# Memory Training



## Maxs Mom (Mar 22, 2008)

Perhaps I am putting the cart before the horse so to speak but....

I play "hunt test" with my dogs. I throw two objects (bumpers or frisbees) one out straight, one out to my right side, while my dog sits and stays. Then I release them to get one of the objects. They return then I release for second object. Teddi is AWESOME at this. 

However Belle won't even think of going out for the memory object. She brings back the first object and stares at us "throw it again!" How can I teach her to want to look for the second article? We are teaching an 'old dog' a new trick. However I think we can get it. She will be seven in May. I am not looking for perfection, but we do want to hopefully get her WC and play in JH, we will see what happens there. 

Ann


----------



## EvanG (Apr 26, 2008)

*THIS* is a memory drill I do with all my puppies to transition simple reflex retrieves to memory retrieves.

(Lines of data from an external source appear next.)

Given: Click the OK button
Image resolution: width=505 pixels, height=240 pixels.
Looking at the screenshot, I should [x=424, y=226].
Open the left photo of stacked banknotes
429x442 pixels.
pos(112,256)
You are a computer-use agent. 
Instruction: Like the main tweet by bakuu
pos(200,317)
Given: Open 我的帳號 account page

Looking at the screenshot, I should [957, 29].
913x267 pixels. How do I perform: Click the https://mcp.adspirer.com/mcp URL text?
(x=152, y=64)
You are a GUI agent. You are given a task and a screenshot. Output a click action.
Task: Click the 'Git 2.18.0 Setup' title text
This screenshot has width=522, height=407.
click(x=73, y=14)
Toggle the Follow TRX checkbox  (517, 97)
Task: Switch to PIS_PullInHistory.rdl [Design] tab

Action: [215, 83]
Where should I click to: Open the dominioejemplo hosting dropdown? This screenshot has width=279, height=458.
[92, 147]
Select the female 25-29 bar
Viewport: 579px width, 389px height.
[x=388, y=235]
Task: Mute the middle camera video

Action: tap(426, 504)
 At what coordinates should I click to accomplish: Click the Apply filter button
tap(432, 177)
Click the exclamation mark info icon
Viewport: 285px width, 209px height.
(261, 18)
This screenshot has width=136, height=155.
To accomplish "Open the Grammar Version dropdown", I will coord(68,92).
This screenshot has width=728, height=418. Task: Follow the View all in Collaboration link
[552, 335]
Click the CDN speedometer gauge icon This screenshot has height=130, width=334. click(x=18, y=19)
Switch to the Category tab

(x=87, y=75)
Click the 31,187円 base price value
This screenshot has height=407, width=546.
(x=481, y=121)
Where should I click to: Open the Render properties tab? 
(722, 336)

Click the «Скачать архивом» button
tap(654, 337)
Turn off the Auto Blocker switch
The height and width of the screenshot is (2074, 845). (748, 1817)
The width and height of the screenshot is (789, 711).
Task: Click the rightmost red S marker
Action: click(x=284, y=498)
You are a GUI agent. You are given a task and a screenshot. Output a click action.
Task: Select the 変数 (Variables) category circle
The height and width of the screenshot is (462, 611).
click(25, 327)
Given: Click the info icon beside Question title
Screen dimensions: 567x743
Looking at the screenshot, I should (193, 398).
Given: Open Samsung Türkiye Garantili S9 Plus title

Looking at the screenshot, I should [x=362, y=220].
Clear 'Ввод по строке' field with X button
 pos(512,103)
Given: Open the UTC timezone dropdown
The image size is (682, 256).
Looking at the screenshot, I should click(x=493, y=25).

http://www.youtube.com/watch?v=qnNSMLPYLJc"]

EvanG


----------



## Maxs Mom (Mar 22, 2008)

Thanks Evan. I have not watched it yet, I am at work. : Would this also help with re training an 'older' dog? I am game for anything. 

Thanks MUCH
Ann
(thanks for the response on RTF too)


----------



## Bender (Dec 30, 2008)

What I did with my border collie when we were training flyball (he was convinced the dog in front of him had grabbed HIS ball and so would go after that dog) was to just take a pile of balls and send him for one, get him to bring it back, set up, go get the next one, and so on. Soon he figured out there was more than one and it was fine. You could also work on things like really short doubles so she can see both. Or a game I work with the boogers is I toss the ball/item, tell them to 'mark' and then ask them to heel off with me in the other direction away from it. I build up the distance so it gets longer and longer that they have to remember and then go get it, and it seems to help with the 'oh yeah' moments..

Lana


----------



## EvanG (Apr 26, 2008)

Maxs Mom said:


> Thanks Evan. I have not watched it yet, I am at work. : Would this also help with re training an 'older' dog? I am game for anything.
> 
> Thanks MUCH
> Ann
> (thanks for the response on RTF too)


Yes, it would. As a pro I've been brought a number of dogs that had been started late, and this is one of my early drills for them. One was 3 years old with no training, and finished his AFC last year.

EvanG


----------